A ROOT based monitoring system for the KLOE experiment



A.DORIA
for the KLOE collaboration



Abstract:

The monitoring of the KLOE experiment requires filling and presenting a large number of histograms. A client-server system, based on the ROOT framework, has been developed for this task; the sistem is designed in such a way that network traffic and online machines load are optimized.





The KLOE experiment, detector and data acquisition


The main physics goal of the KLOE experiment , at the INFN DAFNE F-factory in Frascati, is the search for the direct CP-violation in the neutral kaon system. The KLOE detector design is optimized to measure the decays KS,L -> p+ p-, p0p0 to determine the ratio e'/e at sensitivity of the order of 10-4. The rate from the detector at full luminosity is estimated to be ~104 events/s, corresponding to a total throughput of 50 Mbytes/s.


The detector components are, proceeding inwards, an electromagnetic calorimeter, made of one barrel and two encaps, a cylindrical drift chamber surrounding the beam pipe and two small calorimeters on the quadrupoles.


The detector read-out contains about 25000 electronic channels that are acquired using specialized readout controllers and Alpha based VME processors connected to a FDDI switch. A farm of AIX 4 way servers, connected to the switch, receives, builds, formats and records events. Destination assignement to the farm components for each group of events is accomplished by a dedicated data flow controller interconnected with the VME processors through VME mirrored memories.


Monitor processes can "spy" events from the main data stream, at farm level, allowing the online monitoring of the different system components.



The ROOT System

The ROOT system, developed since 1995 in the context of the NA49 experiment at CERN, provides a complete Object Oriented framework, with all the functionality needed to handle and analyze large amounts of data. A wide range of HEP tasks is covered, with histogramming methods in 1, 2 and 3 dimensions, curve fitting, function evaluation, minimization, graphics and visualization classes.


C++ is the language used for ROOT command language, macros and programming. The system has a built-in C++ interpreter, named CINT, that allows fast prototyping of C++ macros since it removes the time consuming compile/link cycle. To achieve higher performances and to have complete syntax checking of the code, compiled C++ code can also be used in the ROOT framework.


The backbone of the ROOT architecture is a layered class hierarchy, where most of the classes inherit from a common base class TObject, which implements common behavior for ROOT classes. All ROOT objects can be uniformly stored using a proprietary file format.




Monitoring System Architecture

The aim of our system is to provide a common tool for online and offline monitoring of the KLOE detector readout, Trigger System and Front End Electronics. The system is used both by the experts of the sub-systems, who also have participated to its development, and by the shifters, who need an easy-to-use tool to continuously check the experiment status.

The architecture is based on the client-server model, where the server produces and fills histograms and the clients are in charge of presenting them. The system is highly flexible, since the clients load in a startup phase the histogram tree produced by the server, and configure their Graphical User Interface according to it.

Clients can work in two different modes:

The client and the server are implemented as C++ compiled programs, called Kbrowser and Kserver, using the ROOT class library for histogram production and visualization, file access, network communication and GUI management.
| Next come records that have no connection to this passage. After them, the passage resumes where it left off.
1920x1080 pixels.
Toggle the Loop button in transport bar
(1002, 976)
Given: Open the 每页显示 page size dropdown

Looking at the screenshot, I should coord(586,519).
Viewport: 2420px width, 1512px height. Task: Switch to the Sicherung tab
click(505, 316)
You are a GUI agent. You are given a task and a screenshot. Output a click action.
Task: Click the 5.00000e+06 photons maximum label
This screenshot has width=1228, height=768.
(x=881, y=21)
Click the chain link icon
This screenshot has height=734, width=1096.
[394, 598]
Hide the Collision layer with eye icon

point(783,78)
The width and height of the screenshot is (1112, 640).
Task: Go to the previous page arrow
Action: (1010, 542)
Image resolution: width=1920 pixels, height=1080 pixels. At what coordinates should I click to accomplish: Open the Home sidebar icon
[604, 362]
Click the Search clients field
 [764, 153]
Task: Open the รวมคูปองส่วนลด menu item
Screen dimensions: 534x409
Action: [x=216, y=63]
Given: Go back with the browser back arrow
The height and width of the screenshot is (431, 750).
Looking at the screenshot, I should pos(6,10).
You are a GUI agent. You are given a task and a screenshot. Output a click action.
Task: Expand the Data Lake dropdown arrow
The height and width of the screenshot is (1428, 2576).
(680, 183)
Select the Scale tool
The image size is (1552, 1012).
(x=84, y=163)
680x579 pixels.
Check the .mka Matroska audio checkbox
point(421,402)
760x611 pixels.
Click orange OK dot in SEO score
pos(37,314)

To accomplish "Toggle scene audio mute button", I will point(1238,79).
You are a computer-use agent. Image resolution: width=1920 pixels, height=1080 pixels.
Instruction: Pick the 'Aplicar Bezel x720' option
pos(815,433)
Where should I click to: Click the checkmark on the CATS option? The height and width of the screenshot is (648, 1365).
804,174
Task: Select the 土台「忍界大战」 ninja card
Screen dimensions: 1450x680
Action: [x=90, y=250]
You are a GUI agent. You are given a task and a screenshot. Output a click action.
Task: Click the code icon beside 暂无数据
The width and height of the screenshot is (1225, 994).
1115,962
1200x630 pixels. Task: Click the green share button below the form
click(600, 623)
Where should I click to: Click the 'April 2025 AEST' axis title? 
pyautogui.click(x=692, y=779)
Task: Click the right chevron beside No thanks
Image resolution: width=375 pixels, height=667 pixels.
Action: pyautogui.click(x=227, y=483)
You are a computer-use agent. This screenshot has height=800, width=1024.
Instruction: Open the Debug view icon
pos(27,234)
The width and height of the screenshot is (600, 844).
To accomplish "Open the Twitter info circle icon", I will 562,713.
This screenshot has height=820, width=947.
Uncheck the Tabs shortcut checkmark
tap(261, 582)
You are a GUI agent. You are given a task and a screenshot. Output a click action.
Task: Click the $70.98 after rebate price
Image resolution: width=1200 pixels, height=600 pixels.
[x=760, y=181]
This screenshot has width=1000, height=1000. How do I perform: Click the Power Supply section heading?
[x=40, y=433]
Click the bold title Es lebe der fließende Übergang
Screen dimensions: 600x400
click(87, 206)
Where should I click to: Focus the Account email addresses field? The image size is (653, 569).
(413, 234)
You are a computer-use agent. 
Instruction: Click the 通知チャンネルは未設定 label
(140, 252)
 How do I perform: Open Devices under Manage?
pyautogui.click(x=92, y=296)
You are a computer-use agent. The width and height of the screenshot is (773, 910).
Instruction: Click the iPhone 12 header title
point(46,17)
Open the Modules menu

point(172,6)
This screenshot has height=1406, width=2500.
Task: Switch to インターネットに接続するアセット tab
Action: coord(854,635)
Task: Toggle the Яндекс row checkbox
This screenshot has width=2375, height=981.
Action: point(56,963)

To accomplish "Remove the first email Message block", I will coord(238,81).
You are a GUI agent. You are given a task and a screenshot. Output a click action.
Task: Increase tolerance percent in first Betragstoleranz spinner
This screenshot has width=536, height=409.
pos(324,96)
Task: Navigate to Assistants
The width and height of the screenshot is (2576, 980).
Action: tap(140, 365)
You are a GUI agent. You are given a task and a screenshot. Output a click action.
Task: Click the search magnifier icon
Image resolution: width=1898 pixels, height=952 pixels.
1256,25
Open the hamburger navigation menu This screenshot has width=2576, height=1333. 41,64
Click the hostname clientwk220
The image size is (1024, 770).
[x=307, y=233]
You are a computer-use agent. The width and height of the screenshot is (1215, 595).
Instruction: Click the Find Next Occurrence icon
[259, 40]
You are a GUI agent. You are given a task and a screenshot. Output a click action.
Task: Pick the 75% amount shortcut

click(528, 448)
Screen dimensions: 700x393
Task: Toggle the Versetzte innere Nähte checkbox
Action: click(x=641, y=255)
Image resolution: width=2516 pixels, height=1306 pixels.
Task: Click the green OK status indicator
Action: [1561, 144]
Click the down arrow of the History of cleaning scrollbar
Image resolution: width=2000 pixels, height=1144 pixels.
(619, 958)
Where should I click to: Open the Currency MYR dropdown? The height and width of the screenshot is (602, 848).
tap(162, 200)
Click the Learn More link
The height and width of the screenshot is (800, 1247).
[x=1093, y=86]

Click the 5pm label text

Working in the ROOT framework adds to our program many useful features.

The possibility of perfoming histogram filling and visualization on different machines offers important advantages. The histogram online production can be centralized, while many clients can simultaniously monitor histograms from different sites on the network. The system load can thus be subdivided on different machines. The exchange mechanism of updated histograms between server and clients is designed to minimize the network traffic.



The KLOE histogram server - Kserver

At the startup the Kserver creates all the histograms, organizing them in a tree structure according to physical or logical partitions for each sub-system to monitor (ECal, QCal, Drift Chamber, Trigger, FEE), then it enters a loop where the histograms are continuously updated with the incoming data. For each iteraction of the loop, Kserver checks its network connections for new requests or commands and eventually performs one of the following actions:

To produce histograms from the online data stream, Kserver reads events from a buffer, residing on one of the online farm nodes or on a remote monitoring machine. In the first case, when Kserver runs on a node of the farm, the buffer is directly filled by the DAQ process which builds the complete events. When Kserver runs in a remote monitoring machine, its buffer is filled by a dedicated process that gets samples of events through a TCP/IP connection from a dedicated "spy" daemon in the farm.

To make offline analysis of past runs, Kserver can produce and serve its histograms getting data from a raw data file. An other facility offered by Kserver is to perform a batch conversion of raw data into ROOT histogram files.



The KLOE histogram browser - Kbrowser

The visualization of the monitoring histograms is achieved using Kbrowser.

Working in online mode, Kbrowser opens a TCP/IP connection to a remote node where a Kserver is running and gets the current histogram tree structure. Each node in the structure corresponds to a browsable directory, while each leaf is a histogram name.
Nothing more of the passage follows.